ABSTRACT:

In confining theories, separating two charges results in the generation of new charges that screen the original ones. This process, known as "string breaking'', prevents isolation of individual charges and is one of the fundamental phenomena in gauge theories such as quantum chromodynamics, as well as in simpler models exhibiting confinement.  In this talk, I will focus on the dynamics of string breaking in a trapped-ion quantum simulator. The breaking is observed as the string tension is gradually increased over time. As the system dynamically crosses the string-breaking point, becoming unstable, we demonstrate and characterize the nucleation of "bubbles" that break the string. 

BIO:

Federica Surace is an AWS Quantum Postdoctoral Scholar at the California Institute of Technology, and a member of Caltech’s Institute for Quantum Information and Matter. She received her PhD in 2021 from Scuola Internazionale Superiore di Studi Avanzati (SISSA). She works at the intersection of condensed matter physics and quantum information, investigating the non-equilibrium dynamics of quantum many-body systems and the capabilities of quantum simulators.
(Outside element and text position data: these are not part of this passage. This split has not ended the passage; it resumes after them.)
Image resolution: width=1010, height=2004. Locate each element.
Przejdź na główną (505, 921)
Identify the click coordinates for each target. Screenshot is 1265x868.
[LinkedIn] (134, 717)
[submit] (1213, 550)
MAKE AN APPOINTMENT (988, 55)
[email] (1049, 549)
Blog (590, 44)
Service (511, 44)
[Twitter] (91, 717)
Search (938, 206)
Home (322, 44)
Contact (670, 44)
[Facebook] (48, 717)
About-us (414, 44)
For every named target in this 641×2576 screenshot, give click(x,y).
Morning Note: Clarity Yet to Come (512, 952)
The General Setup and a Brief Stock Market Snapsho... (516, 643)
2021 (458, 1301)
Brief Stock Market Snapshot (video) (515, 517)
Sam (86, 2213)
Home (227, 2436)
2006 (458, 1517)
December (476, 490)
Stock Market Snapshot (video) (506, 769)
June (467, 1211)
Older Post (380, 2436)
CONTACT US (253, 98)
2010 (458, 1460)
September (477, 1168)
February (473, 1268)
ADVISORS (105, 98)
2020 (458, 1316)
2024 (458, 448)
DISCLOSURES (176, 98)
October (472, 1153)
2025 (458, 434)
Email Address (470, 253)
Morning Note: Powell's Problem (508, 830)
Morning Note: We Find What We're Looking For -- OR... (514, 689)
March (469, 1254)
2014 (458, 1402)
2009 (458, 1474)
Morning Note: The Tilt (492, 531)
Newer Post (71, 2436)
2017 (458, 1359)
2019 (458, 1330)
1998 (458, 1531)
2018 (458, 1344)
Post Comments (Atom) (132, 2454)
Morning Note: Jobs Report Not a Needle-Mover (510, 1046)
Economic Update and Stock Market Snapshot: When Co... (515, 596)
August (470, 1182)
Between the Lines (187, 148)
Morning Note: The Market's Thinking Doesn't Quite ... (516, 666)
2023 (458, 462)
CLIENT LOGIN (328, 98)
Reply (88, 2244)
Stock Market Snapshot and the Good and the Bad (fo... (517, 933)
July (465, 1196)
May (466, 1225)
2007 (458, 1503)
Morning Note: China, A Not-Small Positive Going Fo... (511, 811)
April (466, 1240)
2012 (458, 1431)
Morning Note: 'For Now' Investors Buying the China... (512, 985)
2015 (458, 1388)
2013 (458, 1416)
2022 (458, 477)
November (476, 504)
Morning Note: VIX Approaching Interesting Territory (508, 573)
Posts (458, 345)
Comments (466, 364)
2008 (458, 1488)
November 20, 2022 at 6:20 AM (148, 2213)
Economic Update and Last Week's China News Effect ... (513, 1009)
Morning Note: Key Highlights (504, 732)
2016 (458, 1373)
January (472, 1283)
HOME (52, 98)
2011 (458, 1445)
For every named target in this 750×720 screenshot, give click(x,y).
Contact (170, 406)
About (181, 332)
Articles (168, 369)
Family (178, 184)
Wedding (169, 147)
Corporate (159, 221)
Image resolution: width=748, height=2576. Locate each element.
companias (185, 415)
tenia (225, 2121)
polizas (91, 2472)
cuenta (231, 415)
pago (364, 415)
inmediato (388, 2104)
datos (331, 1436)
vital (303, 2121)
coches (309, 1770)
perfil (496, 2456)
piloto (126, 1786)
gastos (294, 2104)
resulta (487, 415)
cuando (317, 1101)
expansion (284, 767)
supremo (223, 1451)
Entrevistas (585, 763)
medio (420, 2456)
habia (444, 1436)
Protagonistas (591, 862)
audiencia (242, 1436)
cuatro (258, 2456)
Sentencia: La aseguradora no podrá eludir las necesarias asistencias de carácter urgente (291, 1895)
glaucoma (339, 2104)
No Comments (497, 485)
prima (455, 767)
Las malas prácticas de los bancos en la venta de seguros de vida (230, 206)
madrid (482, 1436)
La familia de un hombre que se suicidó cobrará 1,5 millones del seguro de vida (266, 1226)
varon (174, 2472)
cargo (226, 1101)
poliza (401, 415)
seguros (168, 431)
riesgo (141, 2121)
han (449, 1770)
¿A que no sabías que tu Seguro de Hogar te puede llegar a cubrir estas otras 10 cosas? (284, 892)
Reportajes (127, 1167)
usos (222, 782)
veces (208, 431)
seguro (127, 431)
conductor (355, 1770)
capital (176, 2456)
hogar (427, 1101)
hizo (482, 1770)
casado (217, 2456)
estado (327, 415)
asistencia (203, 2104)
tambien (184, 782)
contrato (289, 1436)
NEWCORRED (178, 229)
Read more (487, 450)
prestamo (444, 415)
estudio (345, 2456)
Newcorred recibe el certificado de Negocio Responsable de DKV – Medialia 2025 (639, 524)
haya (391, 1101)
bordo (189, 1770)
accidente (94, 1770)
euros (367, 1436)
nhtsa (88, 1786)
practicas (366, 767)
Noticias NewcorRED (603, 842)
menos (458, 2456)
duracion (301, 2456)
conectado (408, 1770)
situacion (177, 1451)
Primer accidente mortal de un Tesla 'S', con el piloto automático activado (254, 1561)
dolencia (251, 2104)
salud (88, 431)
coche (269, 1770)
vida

Quantum systems with many strongly interacting particles are difficult to study with traditional techniques: because of the large computational cost, numerical simulations are typically limited to systems with a small number of components. A promising solution is to use other quantum systems ("quantum simulators"), that can be easily controlled in table-top experiments, and tune their parameters to mimic the properties of the model that we want to study. Federica’s research aims, in particular, at developing tools for simulating high-energy physics with quantum simulators and at understanding the emergence (or the absence) of thermodynamics and statistical mechanics in quantum many-body systems.